Tercero. La política mexicana ya no actúa para resolver, sino para obtener impacto. Las campañas se construyen en torno a emociones extremas. Los discursos se redactan para provocar, no para proponer. Las declaraciones se lanzan para romper la calma, no para informar. Cada actor participa en una contienda donde lo importante no es el fondo, sino el alcance; no es la idea, sino el golpe; no es la estrategia, sino el escándalo. La gestión pública queda atrapada en esta lógica. Los gobiernos reaccionan al trending topic en lugar de atender lo urgente. Las oposiciones no plantean alternativas: buscan incendiar. Las instituciones operan bajo presión digital constante. La agenda pública se vuelve inestable, volátil, frágil. Cualquier polémica artificial puede desplazar asuntos reales. Cualquier campaña de ruido puede marcar el ritmo de decisiones importantes. La negociación se demoniza. El acuerdo se sospecha. El diálogo se percibe como debilidad. El país vive bajo una tensión crónica donde cada actor teme quedarse fuera de la conversación, aunque esa conversación destruya la posibilidad de gobernar. Y mientras tanto, la crispación crece, la confianza cae, la ciudadanía se cansa y los problemas profundos se agravan sin solución. La política deja de pensar porque tiene miedo del silencio. Y un país donde la política deja de pensar queda a merced del ruido.

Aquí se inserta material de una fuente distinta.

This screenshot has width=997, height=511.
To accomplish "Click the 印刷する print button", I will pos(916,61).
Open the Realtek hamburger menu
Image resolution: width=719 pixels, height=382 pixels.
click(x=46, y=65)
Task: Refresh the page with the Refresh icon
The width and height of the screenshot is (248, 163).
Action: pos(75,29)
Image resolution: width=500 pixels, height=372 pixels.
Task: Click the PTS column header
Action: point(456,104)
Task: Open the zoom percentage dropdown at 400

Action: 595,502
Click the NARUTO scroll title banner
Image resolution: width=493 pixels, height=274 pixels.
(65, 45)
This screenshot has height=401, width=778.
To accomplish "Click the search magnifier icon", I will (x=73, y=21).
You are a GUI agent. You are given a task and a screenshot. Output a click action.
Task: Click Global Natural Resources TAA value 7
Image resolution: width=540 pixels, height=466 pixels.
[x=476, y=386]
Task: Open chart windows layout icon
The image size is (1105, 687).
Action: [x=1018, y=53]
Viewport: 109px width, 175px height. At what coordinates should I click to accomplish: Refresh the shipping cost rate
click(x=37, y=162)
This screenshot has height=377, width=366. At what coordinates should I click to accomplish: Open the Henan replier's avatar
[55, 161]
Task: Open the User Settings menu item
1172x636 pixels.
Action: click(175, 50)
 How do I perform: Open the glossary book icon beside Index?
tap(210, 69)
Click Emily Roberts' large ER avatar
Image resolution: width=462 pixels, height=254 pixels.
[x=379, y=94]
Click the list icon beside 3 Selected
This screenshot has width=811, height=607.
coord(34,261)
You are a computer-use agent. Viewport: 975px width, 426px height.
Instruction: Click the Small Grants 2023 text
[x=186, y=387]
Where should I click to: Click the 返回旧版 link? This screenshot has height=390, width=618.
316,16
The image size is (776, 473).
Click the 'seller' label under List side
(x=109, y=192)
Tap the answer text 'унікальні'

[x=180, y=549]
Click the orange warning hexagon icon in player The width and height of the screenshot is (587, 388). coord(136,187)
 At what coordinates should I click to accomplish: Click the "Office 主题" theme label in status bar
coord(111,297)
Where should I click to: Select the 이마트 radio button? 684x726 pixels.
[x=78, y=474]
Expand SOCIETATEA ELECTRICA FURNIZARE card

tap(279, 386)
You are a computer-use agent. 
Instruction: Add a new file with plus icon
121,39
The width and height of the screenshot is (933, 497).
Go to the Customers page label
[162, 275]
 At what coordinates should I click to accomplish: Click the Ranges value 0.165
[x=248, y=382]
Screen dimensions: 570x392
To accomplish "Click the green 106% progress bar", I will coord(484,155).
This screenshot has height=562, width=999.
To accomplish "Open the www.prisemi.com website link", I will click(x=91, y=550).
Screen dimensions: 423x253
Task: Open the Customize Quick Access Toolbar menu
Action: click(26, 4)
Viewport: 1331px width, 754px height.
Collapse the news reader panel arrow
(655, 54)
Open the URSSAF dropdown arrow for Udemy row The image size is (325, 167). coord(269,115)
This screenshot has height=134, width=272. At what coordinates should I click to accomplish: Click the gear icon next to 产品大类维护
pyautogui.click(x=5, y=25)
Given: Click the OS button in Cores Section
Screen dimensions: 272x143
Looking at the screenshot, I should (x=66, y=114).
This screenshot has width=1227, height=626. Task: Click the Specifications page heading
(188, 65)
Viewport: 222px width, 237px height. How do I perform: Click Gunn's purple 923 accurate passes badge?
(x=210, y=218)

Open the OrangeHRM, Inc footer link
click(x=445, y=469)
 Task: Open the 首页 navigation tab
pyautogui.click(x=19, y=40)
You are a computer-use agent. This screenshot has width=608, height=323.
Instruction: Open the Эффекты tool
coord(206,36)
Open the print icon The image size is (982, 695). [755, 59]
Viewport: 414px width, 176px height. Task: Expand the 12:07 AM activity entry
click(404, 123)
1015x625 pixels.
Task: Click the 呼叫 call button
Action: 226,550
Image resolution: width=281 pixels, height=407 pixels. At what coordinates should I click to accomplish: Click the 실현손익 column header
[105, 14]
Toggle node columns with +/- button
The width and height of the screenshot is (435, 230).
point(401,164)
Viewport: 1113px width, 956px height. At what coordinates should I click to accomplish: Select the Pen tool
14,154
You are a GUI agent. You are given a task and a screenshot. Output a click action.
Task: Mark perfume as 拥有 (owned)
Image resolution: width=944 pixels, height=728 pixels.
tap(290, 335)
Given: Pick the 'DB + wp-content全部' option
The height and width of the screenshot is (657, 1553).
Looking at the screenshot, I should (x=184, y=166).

Un país que convierte su enojo en industria termina convertido en rehén de su propia furia. Cuando la polarización se vuelve capital, la verdad se vuelve estorbo. Cuando la confrontación se vuelve negocio, la razón se vuelve irrelevante. Cuando el algoritmo dicta el tono, la democracia pierde su voz y pierde su sentido.
México no puede seguir entregando su conversación pública a la lógica del escándalo. Porque una democracia dominada por el ruido no solo se desgasta: se desmorona. Y cuando el ruido sustituye al diálogo, el país deja de avanzar para empezar a romperse.
Ese es el riesgo. Y ese es el punto: si el enojo manda, la democracia cae. Y cae sin que nadie escuche el golpe. Así las cosas.